Le Coin du rire est à quelques mètres du Terminus du quartier Hersent, il faut se risquer un rictus sur l’asphalte de la route de Khombole. Puis, l’on a envie de pouffer de rire devant une maison à l’entrée de laquelle, une carcasse de guitare surplombe le portail. Ne riez pas ! L’instrument de musique renseigne sur la vocation culturelle de cette demeure artistique qui porte le beau nom de «Chambre 9». Ici les artistes soufflent le show à chaud. Ce jour-là, c’est la troupe de théâtre «Jaam Ji Family», créée en 2003, qui y répète ses gammes scéniques. Cheikh Fédior, directeur artistique de la troupe, est à la manette pour former ses futurs Sanexx, Jojo ou Mbaye Dosé… Le rêve éveillé de tous ses gosses, c’est d’être un jour star de la scène. «Ces artistes-comédiens ont la passion du théâtre. Ils viennent de quartiers lointains ou souvent même des villages environnants pour répéter dans des conditions difficiles de travail. Notre dernier festival a été un succès. Au retour de cette compétition, les filles tombaient en transe. Je n’indexe personne, mais c’est juste qu’on nous avait jeté un sort maléfique. Dans le théâtre, il y a beaucoup de mystiques et de rivalités. Tout le monde veut émerger», consent Cheikh Fédior. Aujourd’hui, le théâtre thiessois vit ses heures phares. L’éventail est devenu très large à telle enseigne que des troupes naissent dans chaque coin de rue. Les artistes-comédiens Thiessois ont fini par occuper le devant de la scène du théâtre sénégalais.

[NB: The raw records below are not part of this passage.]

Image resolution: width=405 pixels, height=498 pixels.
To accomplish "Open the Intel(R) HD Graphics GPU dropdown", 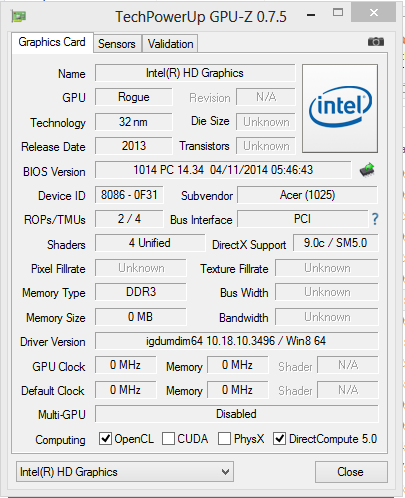I will point(125,472).
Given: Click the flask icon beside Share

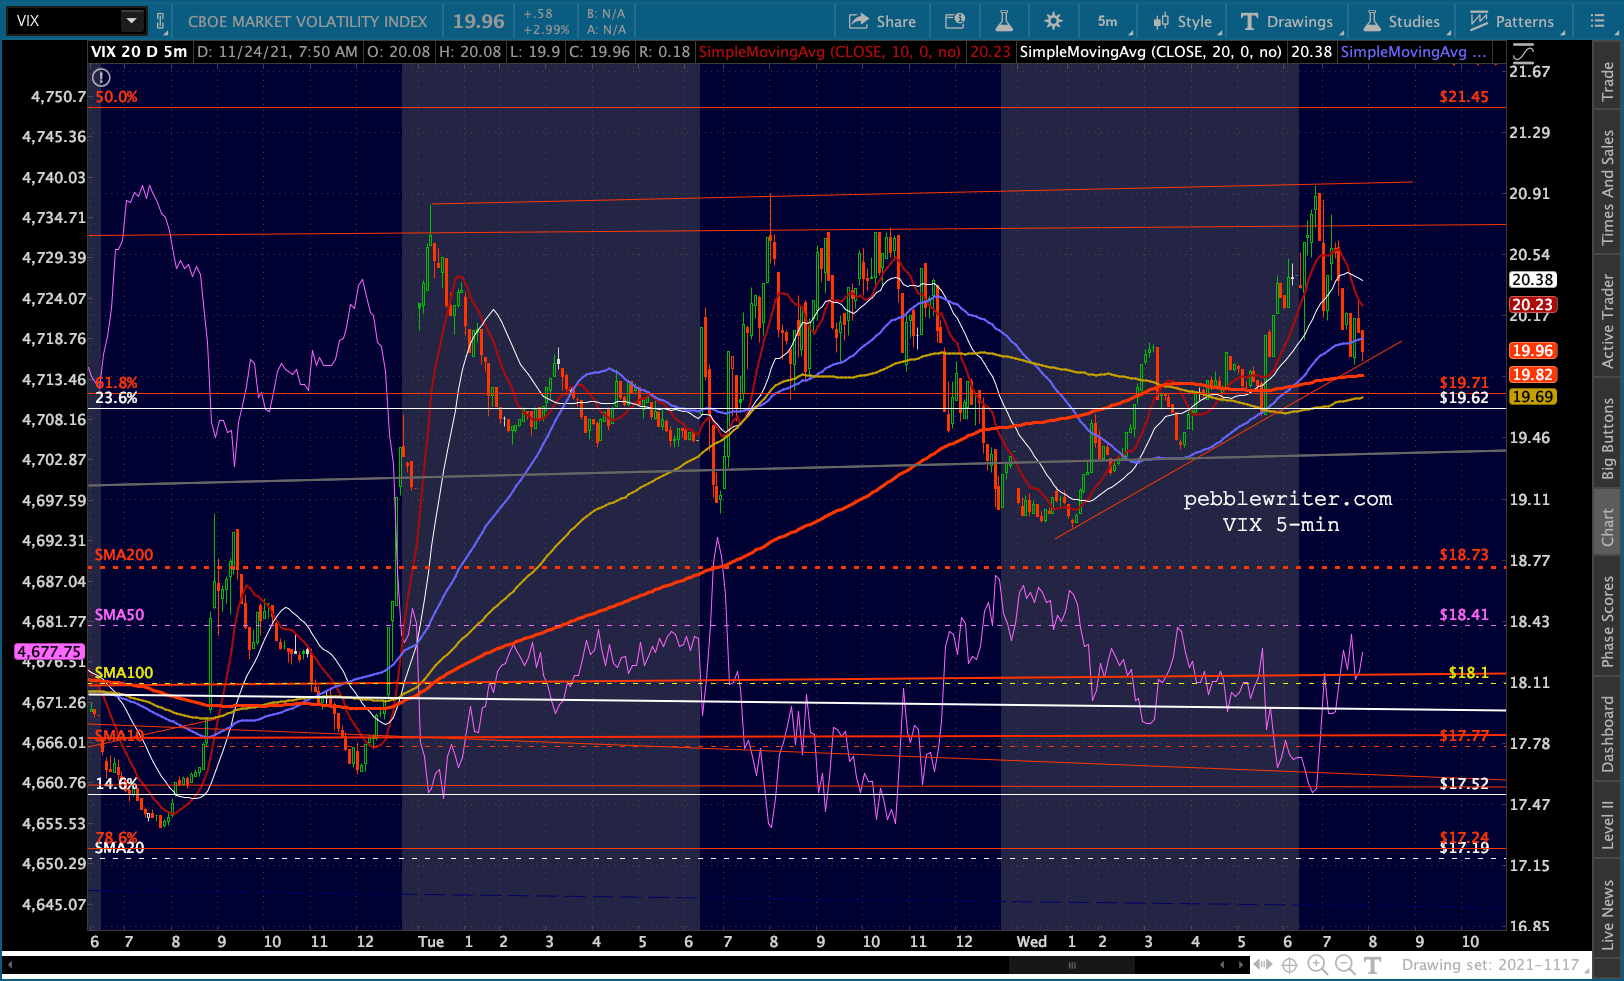Looking at the screenshot, I should tap(1004, 21).
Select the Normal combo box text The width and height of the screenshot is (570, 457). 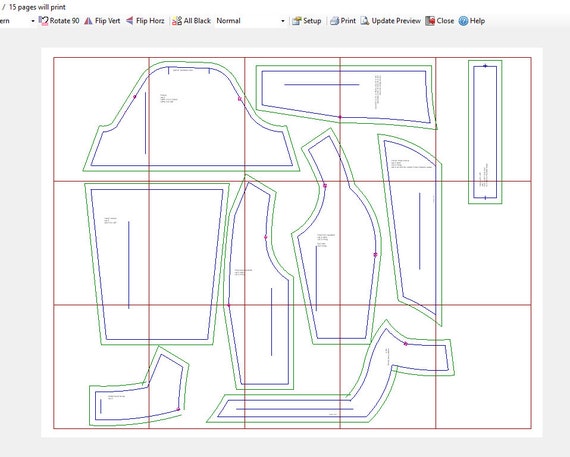pos(228,21)
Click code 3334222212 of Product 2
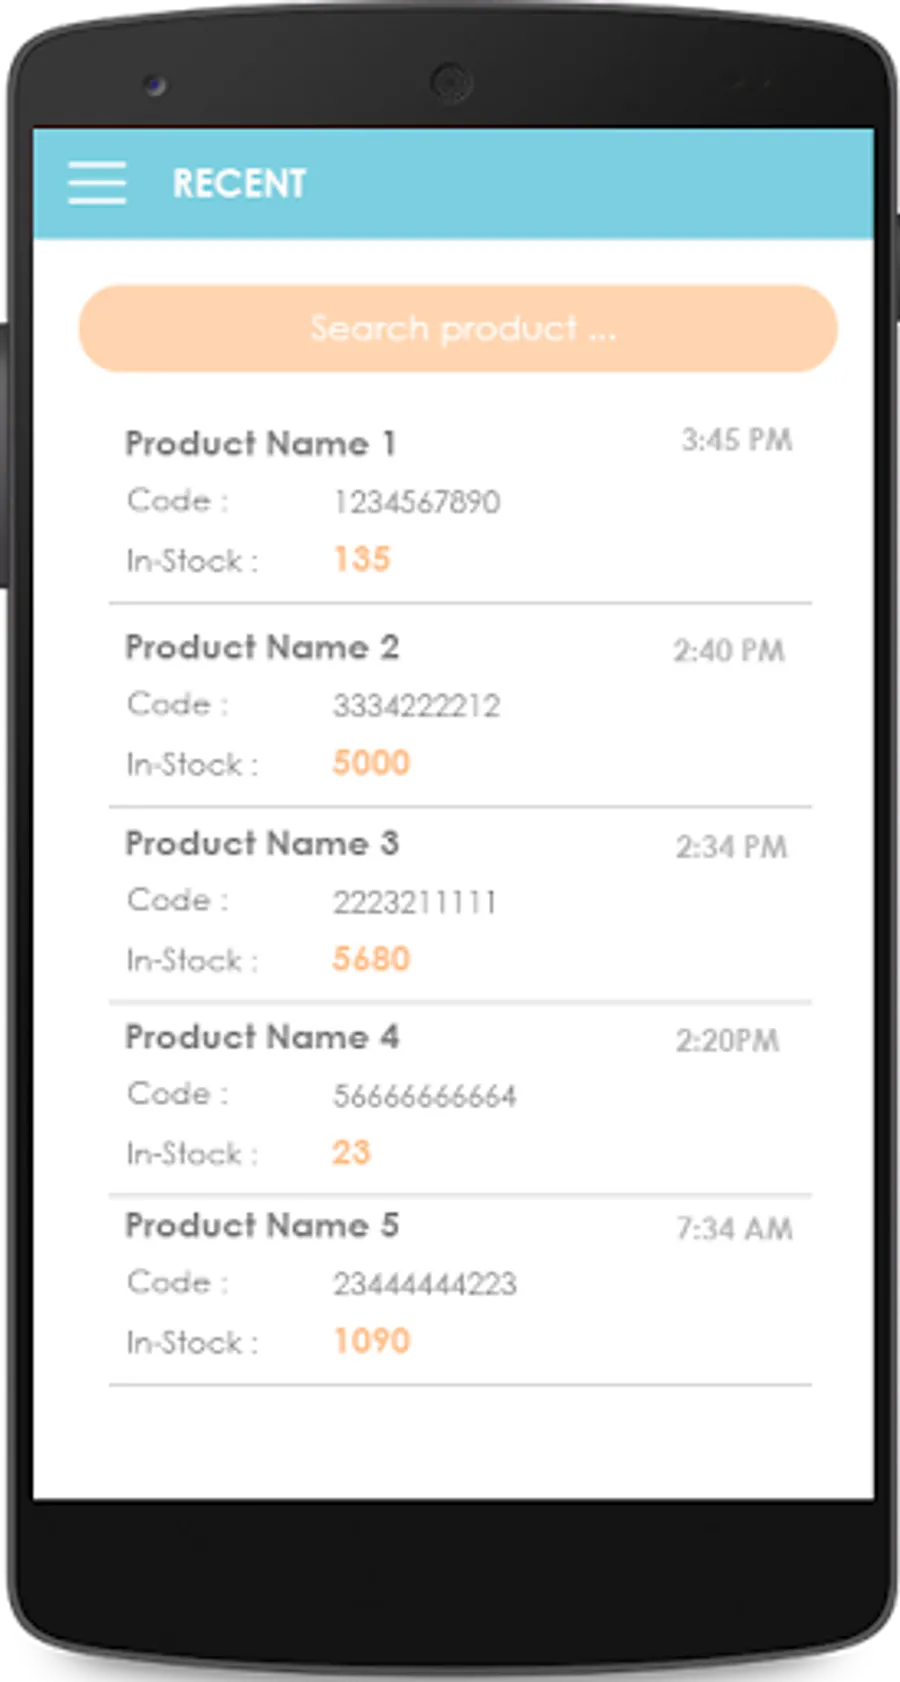The image size is (900, 1682). tap(416, 706)
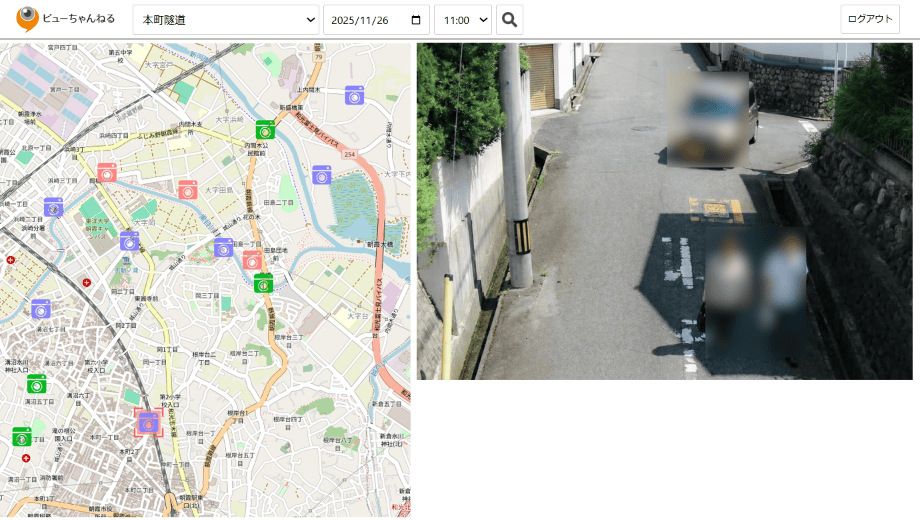Screen dimensions: 920x520
Task: Click the ビューちゃんねる title text
Action: 79,19
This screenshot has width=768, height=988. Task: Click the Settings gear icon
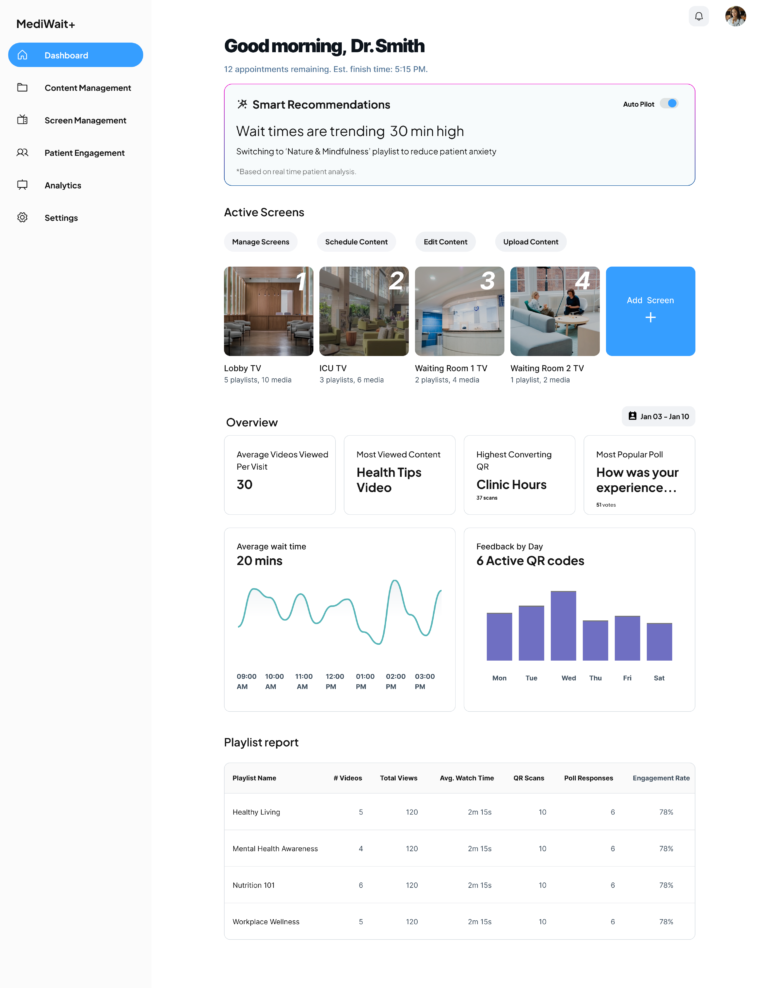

Thiès compte moins d’une centaine de troupes de théâtre pour plus de 1 000 artistes-comédiens, dont les noms de scène connus sont Serigne Ngagne, Cheikh Seck, Saneex, Ndèye Sine Sall, Binta Samb, Vieux Bâ, Baye Fall, Diop Fall, Samba Ndiaye, Ngoury, Mélesse, Paco, Combé, Guèye Téranga, Mangassi, Ndiembé Sène, Maniouck, pour ne citer que ceux-là.

Le vivier du rire est riche. Des troupes comme «Soleil Levant», «Royou Kaye», «Djankeen» pilonnent le paysage audiovisuel par leurs représentations de très hautes factures. Mais le chemin a été long et parsemé d’embûches pour arriver à ce résultat. «J’ai commencé par la danse des ballets à la troupe ‘’Ndoumbélane’’ de l’artiste-comédien Samba Ndiaye, vers 1987. C’est en 2000 que j’ai rejoint la troupe ‘’Soleil Levant’’. Avec Saneex, Cheikh Ndiaye et Aziz Niane nous avons galéré. Cette traversée du désert a duré presque 10 longues années. Aujourd’hui, les choses ont changé avec le téléfilm ‘’Wiiri wiiri’’», confiait Binta Samb de la troupe «Soleil Levant». En moins d’une décennie, ladite troupe a révolutionné le Théâtre sénégalais. «Soleil Levant» a imposé un nouveau style de jeu où le burlesque et le comique occupent une place centrale dans l’intrigue. Les succès se succèdent avec des téléfilms comme «La médaille», produit dans des conditions extrêmement difficiles, ensuite «Askanou Laobé», «Lamb-ji», «Mor Tojangué», «Saneex», «Toloff-Toloff»… Après l’épopée des séries télévisées saint-louisiennes avec «Bara yeegoo» et «Reug reug bodian», Thiès prend le flambeau et occupe, depuis une décennie, le haut du podium. De grands noms ont marqué le Théâtre. Jetons un coup d’œil dans le rétroviseur.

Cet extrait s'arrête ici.